§ ASSIGNMENT
Nothing but the lines from the one with "Click the Multiple" through the final line of the listing should appear in the answer, each copied exactly.
※ ※ ※
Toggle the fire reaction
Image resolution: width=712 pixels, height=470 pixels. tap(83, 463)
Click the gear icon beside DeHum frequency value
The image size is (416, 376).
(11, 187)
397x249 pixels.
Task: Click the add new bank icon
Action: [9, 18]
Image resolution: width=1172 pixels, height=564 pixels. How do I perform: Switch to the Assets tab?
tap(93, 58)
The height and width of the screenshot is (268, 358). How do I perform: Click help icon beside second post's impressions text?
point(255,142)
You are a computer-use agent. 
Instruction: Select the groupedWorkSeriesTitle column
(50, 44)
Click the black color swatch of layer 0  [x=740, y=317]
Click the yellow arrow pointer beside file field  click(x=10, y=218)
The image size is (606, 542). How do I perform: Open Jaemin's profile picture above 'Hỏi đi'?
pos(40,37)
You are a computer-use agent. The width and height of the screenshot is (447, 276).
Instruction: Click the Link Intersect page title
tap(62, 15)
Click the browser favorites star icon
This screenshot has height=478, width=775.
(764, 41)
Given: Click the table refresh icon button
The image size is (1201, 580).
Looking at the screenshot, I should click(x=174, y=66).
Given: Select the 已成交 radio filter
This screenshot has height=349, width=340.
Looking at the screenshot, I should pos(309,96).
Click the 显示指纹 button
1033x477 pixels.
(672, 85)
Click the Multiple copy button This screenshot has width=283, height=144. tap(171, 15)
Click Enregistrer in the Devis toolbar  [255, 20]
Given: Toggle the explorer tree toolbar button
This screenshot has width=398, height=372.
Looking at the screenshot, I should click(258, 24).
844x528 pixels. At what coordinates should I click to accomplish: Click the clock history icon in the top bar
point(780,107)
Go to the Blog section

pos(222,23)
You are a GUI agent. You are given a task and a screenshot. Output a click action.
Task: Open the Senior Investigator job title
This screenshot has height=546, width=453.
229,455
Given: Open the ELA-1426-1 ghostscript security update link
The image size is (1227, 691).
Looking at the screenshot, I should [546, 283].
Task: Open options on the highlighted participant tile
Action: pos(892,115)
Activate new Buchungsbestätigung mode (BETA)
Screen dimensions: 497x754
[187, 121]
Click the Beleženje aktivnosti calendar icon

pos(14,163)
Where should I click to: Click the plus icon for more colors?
※ ※ ※
§ RESPONSE TO THIS TASK
Click the Multiple copy button This screenshot has width=283, height=144. tap(171, 15)
Click Enregistrer in the Devis toolbar  [255, 20]
Given: Toggle the explorer tree toolbar button
This screenshot has width=398, height=372.
Looking at the screenshot, I should click(258, 24).
844x528 pixels. At what coordinates should I click to accomplish: Click the clock history icon in the top bar
point(780,107)
Go to the Blog section

pos(222,23)
You are a GUI agent. You are given a task and a screenshot. Output a click action.
Task: Open the Senior Investigator job title
This screenshot has height=546, width=453.
229,455
Given: Open the ELA-1426-1 ghostscript security update link
The image size is (1227, 691).
Looking at the screenshot, I should [546, 283].
Task: Open options on the highlighted participant tile
Action: pos(892,115)
Activate new Buchungsbestätigung mode (BETA)
Screen dimensions: 497x754
[187, 121]
Click the Beleženje aktivnosti calendar icon

pos(14,163)
Where should I click to: Click the plus icon for more colors?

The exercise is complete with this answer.